# do all oil based polyurethane yellow?



## Brilliant_Painting (Feb 3, 2017)

im looking to brush on a polyurethane onto a gel stained railing and would like to know what will be the most durable product that wont yellow and give the best looking finish with a brush. i was origionally thinking of an oil based varathane product but was told they yellow do all oil based poly's yellow? also what brand is generally better minwax or varathane? how does a minwax polycrylic preform and how is it to apply with brush?


----------



## Tprice2193 (Oct 3, 2017)

All the oil based polyurethanes will yellow. I use general finishes high performance waterbased poly as a clear coat when brushing. You can spray it as well and it comes in all sheens. I would not use minwax polycrylic. I have heard nothing good about it.


----------



## PACman (Oct 24, 2014)

Tprice2193 said:


> All the oil based polyurethanes will yellow. I use general finishes high performance waterbased poly as a clear coat when brushing. You can spray it as well and it comes in all sheens. I would not use minwax polycrylic. I have heard nothing good about it.
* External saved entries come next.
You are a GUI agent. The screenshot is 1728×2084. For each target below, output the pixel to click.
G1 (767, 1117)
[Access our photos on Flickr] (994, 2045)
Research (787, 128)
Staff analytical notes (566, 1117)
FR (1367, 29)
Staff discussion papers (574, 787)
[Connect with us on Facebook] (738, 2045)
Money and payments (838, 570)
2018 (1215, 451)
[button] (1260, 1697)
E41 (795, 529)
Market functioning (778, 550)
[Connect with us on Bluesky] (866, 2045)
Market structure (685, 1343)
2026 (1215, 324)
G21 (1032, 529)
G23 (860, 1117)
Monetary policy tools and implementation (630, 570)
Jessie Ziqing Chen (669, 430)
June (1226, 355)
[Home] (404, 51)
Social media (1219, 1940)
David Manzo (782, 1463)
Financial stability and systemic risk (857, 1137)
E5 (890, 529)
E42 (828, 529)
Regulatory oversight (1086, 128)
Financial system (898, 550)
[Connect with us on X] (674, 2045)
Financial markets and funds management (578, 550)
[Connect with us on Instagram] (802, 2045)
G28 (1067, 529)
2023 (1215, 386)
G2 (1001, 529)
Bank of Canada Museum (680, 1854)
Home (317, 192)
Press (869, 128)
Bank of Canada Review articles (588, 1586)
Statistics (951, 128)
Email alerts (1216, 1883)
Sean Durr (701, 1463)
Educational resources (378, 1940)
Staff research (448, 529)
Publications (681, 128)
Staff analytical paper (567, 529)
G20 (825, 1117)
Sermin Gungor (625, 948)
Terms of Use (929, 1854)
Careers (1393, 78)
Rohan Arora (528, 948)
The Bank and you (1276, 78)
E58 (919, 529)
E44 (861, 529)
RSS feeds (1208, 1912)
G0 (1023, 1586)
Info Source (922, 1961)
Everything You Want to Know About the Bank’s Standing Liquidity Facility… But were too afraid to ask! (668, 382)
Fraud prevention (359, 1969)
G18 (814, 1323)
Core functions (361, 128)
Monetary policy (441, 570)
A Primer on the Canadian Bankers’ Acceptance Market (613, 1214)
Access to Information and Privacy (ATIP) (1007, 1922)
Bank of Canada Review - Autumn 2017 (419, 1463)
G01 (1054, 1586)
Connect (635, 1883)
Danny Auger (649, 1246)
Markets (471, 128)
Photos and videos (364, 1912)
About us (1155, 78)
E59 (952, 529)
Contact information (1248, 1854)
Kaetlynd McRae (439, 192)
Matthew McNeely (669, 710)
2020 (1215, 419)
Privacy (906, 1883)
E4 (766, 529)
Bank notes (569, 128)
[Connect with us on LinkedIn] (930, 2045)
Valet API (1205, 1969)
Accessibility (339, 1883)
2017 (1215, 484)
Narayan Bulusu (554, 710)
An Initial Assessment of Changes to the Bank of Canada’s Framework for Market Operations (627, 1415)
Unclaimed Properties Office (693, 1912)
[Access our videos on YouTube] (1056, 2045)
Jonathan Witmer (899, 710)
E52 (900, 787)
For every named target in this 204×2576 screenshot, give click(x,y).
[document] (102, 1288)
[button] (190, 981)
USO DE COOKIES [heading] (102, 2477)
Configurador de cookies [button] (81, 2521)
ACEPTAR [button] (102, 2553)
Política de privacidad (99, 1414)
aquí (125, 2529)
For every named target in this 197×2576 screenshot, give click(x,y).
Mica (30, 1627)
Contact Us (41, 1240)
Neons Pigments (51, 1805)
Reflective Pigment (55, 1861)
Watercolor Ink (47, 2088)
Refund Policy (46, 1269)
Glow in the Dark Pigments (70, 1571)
It's cheap. That's about it. And if you really, really enjoy applying 10 coats then you'll love it.


----------



## woodcoyote (Dec 30, 2012)

Some will resist yellowing more than others. Read the data page, if it doesn't say resists yellowing, then chances are it will probably yellow/amber fairly quickly (1-3 years). 

Non-yellowing oil doesn't really exist unless it's paired possibly with a urethane, but even then it only goes as far as "resisting" it.

Waterborne finishes saying crystal clear or water white do not yellow, hence why a lot of people use them. WB stuff is also much easier to clean, etc. etc.


----------



## 405generalcon (May 25, 2018)

I’ve been using Masters Armor by Old Masters for several years. One of the best products out there. Check it out. It’s a waterborne product.


----------



## jennifertemple (Oct 30, 2011)

I have seen Para's Oil based "Melamine" last bright and white for ten years on at four jobs had gone back to over the years. I assume the ones I did not do later work in held up as well. (Can't buy it in Canada anymore)


----------



## Brilliant_Painting (Feb 3, 2017)

Thank you guys for the input i appreciate it


----------